Stored data
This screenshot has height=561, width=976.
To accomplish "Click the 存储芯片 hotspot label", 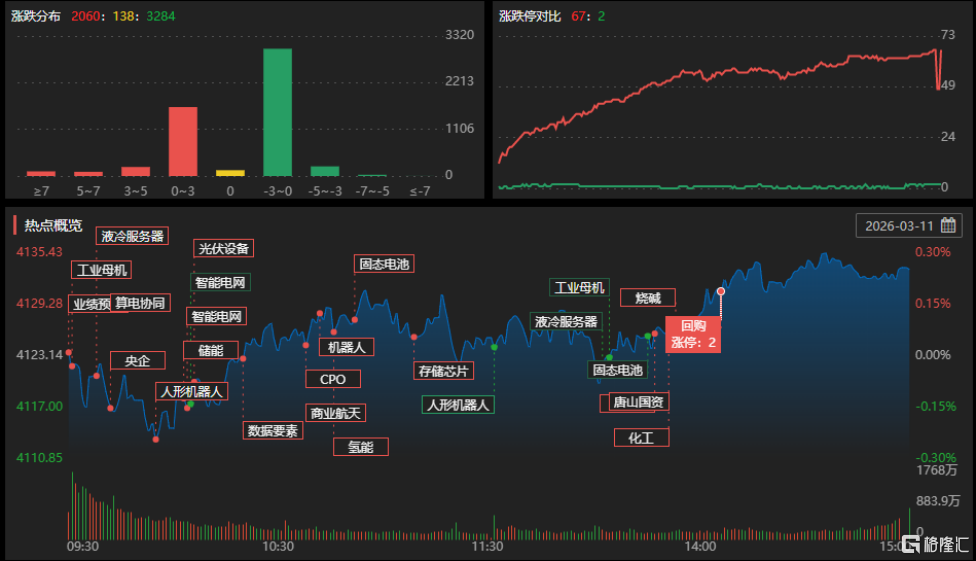I will click(444, 370).
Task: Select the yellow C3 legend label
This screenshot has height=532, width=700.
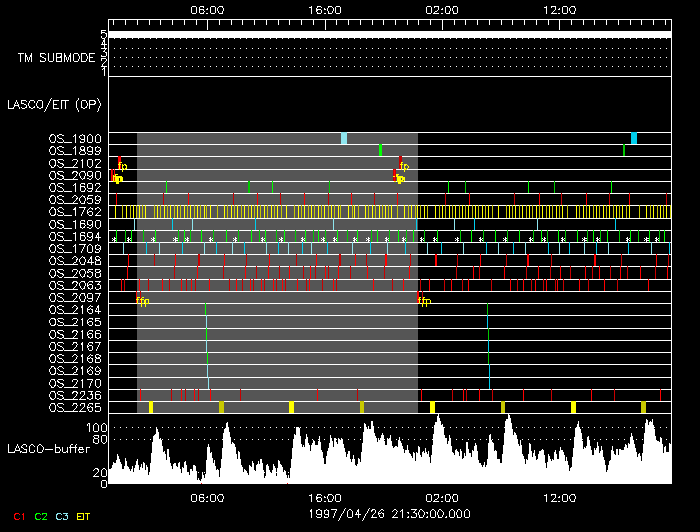Action: pos(63,516)
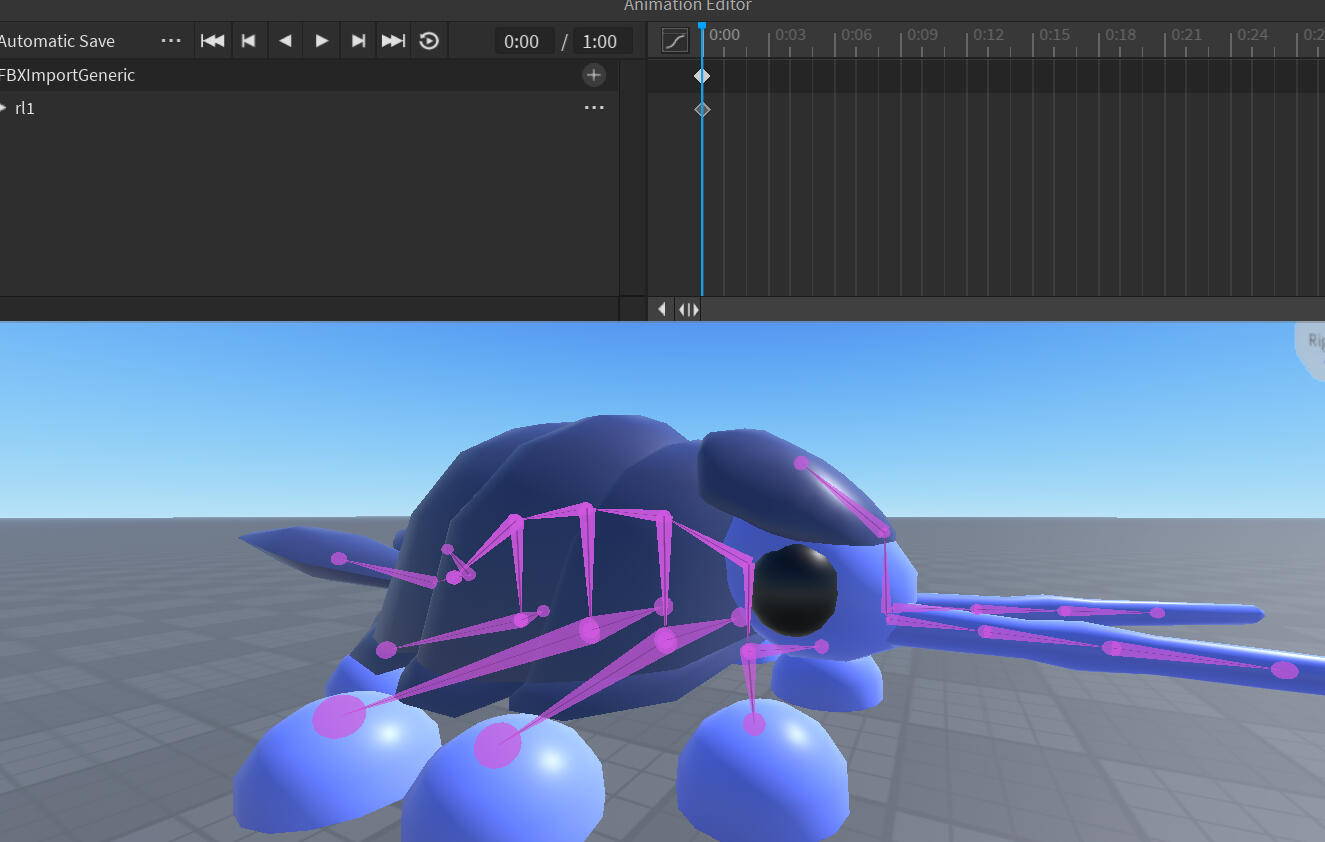Screen dimensions: 1325x842
Task: Play the animation in reverse
Action: [285, 41]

(Activity): Your answer must be the lines from the one containing "Task: Select the yellow C3 legend label" through the final line of the entries, duplicated exactly, with both ends kept and all pictures left out.

(Response to this exercise):
Task: Select the yellow C3 legend label
This screenshot has height=532, width=700.
Action: pos(63,516)
Screen dimensions: 1325x842
Task: Play the animation in reverse
Action: [285, 41]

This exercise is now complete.